Quantification of Hemorrhagic Lesion Reflectivity on OCT
For quantitative assessment, the reflectivity of each lesion was measured according to previously published methods,13–16 with the vitreous body and RNFL used as internal references (Figure 1). The vitreous body was defined as reference level 0 and RNFL as reference level 1, based on their mean reflectivity. The normalized reflectivity of a lesion was calculated as follows: (lesion reflectivity – vitreous body reflectivity)/(RNFL reflectivity – vitreous body reflectivity). All measurements were independently performed by two masked retinal specialists (TT and SK), and any discrepancies were resolved by consensus with a third senior grader (YM).
Quantification of Hemorrhagic Lesion Intensity on Fundus Autofluorescence
FAF images were analyzed to compare the autofluorescence characteristics between red and yellow-white lesions (Figure 2). The optic disc, which exhibits minimal autofluorescence,17 was defined as reference level 0, and the normal extrafoveal retina, located > 3 mm from the fovea and free of vessels or hemorrhage, was defined as reference level 1. For each lesion, three circular regions of interest with a diameter of 200 μm were randomly placed within the hemorrhage, and the mean intensity values were recorded. Reference intensities were also obtained from the optic disc and five randomly selected regions in the extrafoveal retina. The normalized FAF intensity of each lesion was calculated as follows: (lesion intensity – disc intensity)/(extrafoveal retinal intensity – disc intensity).
Statistical Analysis
Images were quantitatively analyzed using ImageJ software (version 1.51, National Institutes of Health, Bethesda, MD, USA). All statistical analyses were performed using JMP Pro version 16.0 (SAS Institute Inc., Cary, NC, USA). Data are presented as mean ± standard deviation: BCVA was converted to the logarithm of the minimum angle of resolution (logMAR). Paired comparisons between red and yellow-white hemorrhagic lesions were performed using the Wilcoxon signed-rank test. A two-tailed P-value < 0.05 was considered statistically significant.

• [EXERCISE DIRECTIONS]: In the methods text, what was defined as reference level 0 for the fundus autofluorescence intensity measurements? The lines that come next aren't needed for anything here.

• [DATA EXTRACTS]:

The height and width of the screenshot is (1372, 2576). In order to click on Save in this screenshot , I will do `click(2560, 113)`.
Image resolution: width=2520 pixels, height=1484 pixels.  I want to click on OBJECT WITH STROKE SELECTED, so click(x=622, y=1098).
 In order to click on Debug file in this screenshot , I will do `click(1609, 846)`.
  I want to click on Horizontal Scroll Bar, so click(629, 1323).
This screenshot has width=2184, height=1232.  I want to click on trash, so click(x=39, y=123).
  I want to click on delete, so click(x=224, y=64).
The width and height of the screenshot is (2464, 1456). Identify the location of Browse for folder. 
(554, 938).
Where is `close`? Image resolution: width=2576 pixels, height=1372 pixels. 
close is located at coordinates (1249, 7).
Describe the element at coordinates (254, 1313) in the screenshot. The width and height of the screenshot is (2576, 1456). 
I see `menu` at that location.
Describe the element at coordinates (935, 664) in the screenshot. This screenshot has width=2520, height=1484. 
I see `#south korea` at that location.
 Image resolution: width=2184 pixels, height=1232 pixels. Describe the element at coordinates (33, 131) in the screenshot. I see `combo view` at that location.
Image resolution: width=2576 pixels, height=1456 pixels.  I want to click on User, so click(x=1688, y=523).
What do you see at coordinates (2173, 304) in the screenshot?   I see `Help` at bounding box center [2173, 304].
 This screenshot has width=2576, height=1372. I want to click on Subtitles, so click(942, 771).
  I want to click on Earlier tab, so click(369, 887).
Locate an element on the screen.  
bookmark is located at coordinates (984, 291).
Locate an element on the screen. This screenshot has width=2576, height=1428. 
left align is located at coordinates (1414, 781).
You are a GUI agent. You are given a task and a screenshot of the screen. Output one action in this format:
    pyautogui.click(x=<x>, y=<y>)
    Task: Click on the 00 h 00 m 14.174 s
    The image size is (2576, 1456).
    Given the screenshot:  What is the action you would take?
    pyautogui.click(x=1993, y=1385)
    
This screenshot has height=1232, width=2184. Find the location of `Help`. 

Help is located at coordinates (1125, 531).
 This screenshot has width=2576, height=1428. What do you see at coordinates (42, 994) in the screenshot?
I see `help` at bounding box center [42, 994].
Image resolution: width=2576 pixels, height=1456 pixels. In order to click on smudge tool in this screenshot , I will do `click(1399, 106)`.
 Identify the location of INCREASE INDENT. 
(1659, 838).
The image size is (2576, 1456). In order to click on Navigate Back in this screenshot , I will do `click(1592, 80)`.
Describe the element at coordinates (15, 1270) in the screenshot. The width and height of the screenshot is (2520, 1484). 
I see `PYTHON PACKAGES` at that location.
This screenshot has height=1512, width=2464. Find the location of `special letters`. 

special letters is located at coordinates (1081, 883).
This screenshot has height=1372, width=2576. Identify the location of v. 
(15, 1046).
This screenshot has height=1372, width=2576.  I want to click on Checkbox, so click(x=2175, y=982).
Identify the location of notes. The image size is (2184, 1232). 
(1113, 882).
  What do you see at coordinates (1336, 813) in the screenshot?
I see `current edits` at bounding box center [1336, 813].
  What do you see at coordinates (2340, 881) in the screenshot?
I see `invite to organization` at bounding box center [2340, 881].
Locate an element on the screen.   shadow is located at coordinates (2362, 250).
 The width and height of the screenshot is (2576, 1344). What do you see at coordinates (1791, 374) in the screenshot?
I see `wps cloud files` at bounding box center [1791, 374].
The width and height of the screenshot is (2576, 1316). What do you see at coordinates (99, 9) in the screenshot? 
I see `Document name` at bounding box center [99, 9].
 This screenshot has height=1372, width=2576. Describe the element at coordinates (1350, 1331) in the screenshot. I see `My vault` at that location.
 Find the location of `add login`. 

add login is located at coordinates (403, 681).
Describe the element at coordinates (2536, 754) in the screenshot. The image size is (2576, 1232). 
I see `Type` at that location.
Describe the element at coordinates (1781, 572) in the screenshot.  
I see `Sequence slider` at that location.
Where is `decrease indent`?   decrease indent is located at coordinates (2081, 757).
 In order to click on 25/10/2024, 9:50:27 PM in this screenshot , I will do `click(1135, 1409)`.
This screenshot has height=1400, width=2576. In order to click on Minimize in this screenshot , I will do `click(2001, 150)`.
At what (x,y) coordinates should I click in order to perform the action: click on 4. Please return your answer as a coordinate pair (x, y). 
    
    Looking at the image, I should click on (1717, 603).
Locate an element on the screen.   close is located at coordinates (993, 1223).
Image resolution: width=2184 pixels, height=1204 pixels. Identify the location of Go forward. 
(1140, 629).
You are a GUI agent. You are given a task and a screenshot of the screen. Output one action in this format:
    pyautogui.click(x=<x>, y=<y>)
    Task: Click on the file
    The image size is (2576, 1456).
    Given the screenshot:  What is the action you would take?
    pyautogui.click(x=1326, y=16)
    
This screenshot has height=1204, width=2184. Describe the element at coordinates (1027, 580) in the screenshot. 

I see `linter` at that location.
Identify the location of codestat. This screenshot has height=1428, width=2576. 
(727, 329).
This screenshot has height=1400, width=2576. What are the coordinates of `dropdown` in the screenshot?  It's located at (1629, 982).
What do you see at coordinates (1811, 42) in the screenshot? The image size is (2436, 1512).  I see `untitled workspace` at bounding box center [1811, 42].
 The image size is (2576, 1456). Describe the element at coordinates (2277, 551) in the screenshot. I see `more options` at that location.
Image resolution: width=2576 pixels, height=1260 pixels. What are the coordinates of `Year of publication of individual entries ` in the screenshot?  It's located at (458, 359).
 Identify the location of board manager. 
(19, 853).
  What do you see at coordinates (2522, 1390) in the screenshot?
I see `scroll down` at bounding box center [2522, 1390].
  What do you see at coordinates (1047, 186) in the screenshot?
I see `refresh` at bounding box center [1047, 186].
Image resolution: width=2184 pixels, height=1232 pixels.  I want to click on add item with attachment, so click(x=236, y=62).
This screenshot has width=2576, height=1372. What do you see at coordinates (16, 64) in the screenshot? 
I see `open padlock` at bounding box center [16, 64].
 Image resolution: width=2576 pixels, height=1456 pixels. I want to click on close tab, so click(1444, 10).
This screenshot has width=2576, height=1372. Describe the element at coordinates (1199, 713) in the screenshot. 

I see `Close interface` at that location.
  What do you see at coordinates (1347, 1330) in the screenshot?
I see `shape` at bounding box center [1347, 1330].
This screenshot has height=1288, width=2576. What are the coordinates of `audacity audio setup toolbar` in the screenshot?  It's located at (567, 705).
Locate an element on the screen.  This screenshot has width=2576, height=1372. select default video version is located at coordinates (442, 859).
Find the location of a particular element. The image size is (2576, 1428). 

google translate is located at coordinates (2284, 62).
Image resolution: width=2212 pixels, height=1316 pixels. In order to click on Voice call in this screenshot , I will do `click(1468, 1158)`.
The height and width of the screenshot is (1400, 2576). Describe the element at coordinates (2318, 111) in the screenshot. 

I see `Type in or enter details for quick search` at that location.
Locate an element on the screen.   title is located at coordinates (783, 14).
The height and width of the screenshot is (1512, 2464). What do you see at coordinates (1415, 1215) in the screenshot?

• [TASK SOLUTION]: The optic disc was defined as reference level 0.